Extracted records
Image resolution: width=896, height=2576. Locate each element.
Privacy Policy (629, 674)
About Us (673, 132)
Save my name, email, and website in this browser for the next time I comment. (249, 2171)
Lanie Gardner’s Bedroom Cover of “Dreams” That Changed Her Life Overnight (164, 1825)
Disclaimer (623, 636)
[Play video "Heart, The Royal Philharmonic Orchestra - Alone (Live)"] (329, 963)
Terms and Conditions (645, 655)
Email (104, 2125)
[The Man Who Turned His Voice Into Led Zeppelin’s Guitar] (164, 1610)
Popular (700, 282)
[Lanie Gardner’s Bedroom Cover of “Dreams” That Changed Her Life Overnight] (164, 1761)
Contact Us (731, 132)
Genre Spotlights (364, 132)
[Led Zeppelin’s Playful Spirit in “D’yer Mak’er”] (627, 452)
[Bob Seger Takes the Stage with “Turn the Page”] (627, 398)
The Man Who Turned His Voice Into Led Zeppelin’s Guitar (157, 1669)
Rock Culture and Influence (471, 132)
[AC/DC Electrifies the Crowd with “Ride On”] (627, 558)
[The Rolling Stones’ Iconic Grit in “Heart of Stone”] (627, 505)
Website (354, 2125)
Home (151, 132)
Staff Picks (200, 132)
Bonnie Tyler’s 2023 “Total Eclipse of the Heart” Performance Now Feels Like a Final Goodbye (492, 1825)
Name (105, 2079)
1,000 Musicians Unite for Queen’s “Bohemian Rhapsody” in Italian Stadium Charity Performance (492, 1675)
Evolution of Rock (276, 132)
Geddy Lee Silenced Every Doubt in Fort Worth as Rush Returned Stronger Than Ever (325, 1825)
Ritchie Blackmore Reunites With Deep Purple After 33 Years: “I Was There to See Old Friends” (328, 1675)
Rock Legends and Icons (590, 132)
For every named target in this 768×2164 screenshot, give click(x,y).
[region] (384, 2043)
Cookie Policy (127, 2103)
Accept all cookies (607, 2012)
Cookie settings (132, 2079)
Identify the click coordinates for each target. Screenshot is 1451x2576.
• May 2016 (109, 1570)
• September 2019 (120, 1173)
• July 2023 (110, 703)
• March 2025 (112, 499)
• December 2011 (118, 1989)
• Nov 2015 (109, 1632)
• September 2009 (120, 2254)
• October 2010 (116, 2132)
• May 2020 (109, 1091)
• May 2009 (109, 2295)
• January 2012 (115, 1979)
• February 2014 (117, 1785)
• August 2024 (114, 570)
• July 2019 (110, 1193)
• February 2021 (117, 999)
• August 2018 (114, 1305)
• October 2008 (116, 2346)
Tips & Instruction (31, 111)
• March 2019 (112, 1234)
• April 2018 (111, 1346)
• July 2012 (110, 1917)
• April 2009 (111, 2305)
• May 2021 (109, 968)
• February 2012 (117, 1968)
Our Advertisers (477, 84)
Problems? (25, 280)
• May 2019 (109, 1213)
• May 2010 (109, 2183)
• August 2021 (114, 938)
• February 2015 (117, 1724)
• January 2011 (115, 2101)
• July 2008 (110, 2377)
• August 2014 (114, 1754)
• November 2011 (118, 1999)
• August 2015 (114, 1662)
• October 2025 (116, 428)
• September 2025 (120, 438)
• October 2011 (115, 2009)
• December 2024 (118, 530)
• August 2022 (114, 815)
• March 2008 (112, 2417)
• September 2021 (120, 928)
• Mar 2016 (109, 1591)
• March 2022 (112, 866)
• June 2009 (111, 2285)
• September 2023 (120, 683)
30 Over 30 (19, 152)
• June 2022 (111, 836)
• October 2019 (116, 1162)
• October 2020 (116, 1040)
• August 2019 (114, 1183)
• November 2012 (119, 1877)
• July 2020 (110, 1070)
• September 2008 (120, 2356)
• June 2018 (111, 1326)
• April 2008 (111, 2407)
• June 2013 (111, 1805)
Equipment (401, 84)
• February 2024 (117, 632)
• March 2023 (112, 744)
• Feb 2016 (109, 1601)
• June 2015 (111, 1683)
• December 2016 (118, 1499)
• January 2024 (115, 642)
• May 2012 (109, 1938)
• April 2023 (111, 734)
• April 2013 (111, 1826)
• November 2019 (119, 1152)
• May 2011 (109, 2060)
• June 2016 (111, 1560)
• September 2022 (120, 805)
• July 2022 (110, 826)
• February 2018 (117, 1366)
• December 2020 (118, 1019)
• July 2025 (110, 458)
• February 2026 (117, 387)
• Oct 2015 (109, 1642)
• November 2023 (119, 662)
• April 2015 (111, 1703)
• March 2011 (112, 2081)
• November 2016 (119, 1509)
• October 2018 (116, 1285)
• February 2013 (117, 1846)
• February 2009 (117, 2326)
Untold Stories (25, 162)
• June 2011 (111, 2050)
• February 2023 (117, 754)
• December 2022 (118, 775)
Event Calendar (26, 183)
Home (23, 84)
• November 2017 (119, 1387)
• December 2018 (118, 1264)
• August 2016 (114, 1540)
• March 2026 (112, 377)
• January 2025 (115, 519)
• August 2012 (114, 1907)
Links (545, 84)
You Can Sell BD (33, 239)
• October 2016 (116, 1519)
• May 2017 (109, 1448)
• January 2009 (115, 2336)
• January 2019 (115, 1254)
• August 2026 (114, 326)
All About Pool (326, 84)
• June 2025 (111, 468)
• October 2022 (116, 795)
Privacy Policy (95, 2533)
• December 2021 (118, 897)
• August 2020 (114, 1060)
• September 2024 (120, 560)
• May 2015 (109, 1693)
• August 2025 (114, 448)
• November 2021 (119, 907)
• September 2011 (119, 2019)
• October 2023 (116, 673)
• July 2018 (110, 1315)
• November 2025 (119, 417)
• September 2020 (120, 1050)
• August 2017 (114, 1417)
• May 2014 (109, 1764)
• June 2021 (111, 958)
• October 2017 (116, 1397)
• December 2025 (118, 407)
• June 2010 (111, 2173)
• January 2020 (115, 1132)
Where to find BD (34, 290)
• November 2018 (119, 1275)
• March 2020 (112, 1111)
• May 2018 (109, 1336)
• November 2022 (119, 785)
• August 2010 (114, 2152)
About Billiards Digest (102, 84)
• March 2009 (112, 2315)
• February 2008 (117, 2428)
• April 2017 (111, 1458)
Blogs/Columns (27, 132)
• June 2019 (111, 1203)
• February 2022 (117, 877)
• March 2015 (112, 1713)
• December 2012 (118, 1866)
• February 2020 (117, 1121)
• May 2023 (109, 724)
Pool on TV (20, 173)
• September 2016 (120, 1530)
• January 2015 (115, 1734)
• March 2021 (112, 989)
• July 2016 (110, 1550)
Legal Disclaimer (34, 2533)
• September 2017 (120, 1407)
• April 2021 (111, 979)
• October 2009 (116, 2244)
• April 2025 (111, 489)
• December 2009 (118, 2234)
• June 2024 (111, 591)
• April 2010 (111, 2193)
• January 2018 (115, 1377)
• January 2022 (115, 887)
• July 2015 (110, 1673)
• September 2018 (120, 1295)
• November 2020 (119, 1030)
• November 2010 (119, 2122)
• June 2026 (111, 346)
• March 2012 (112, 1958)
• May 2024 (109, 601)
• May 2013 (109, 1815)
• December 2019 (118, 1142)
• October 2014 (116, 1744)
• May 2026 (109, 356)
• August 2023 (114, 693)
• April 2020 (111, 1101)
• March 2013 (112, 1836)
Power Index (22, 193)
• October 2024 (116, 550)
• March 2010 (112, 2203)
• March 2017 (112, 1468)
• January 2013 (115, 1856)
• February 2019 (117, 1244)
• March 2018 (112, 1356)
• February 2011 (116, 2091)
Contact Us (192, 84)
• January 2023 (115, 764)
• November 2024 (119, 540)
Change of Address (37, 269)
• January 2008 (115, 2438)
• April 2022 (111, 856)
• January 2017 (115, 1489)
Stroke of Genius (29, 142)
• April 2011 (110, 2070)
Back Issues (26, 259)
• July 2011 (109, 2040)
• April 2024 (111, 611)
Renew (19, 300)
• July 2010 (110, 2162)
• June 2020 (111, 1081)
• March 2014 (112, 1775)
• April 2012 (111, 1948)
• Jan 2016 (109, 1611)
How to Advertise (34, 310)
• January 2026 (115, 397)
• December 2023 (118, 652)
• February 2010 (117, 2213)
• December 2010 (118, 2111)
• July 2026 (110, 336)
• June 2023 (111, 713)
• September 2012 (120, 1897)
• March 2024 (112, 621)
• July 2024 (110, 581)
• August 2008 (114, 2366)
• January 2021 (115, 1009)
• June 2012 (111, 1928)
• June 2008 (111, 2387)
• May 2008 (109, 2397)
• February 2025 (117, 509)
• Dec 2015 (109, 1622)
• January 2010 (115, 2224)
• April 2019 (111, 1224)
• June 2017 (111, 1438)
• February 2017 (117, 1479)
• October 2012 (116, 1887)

THE TASK → The stretch of entries above that starts with the line containing "Website (354, 2125)" and goes on through the line containing "Accept all cookies (607, 2012)" is to be transcribed exactly, and no other line is to be transcribed.

OUTPUT OF THE EXERCISE →
Website (354, 2125)
Home (151, 132)
Staff Picks (200, 132)
Bonnie Tyler’s 2023 “Total Eclipse of the Heart” Performance Now Feels Like a Final Goodbye (492, 1825)
Name (105, 2079)
1,000 Musicians Unite for Queen’s “Bohemian Rhapsody” in Italian Stadium Charity Performance (492, 1675)
Evolution of Rock (276, 132)
Geddy Lee Silenced Every Doubt in Fort Worth as Rush Returned Stronger Than Ever (325, 1825)
Ritchie Blackmore Reunites With Deep Purple After 33 Years: “I Was There to See Old Friends” (328, 1675)
Rock Legends and Icons (590, 132)
For every named target in this 768×2164 screenshot, give click(x,y).
[region] (384, 2043)
Cookie Policy (127, 2103)
Accept all cookies (607, 2012)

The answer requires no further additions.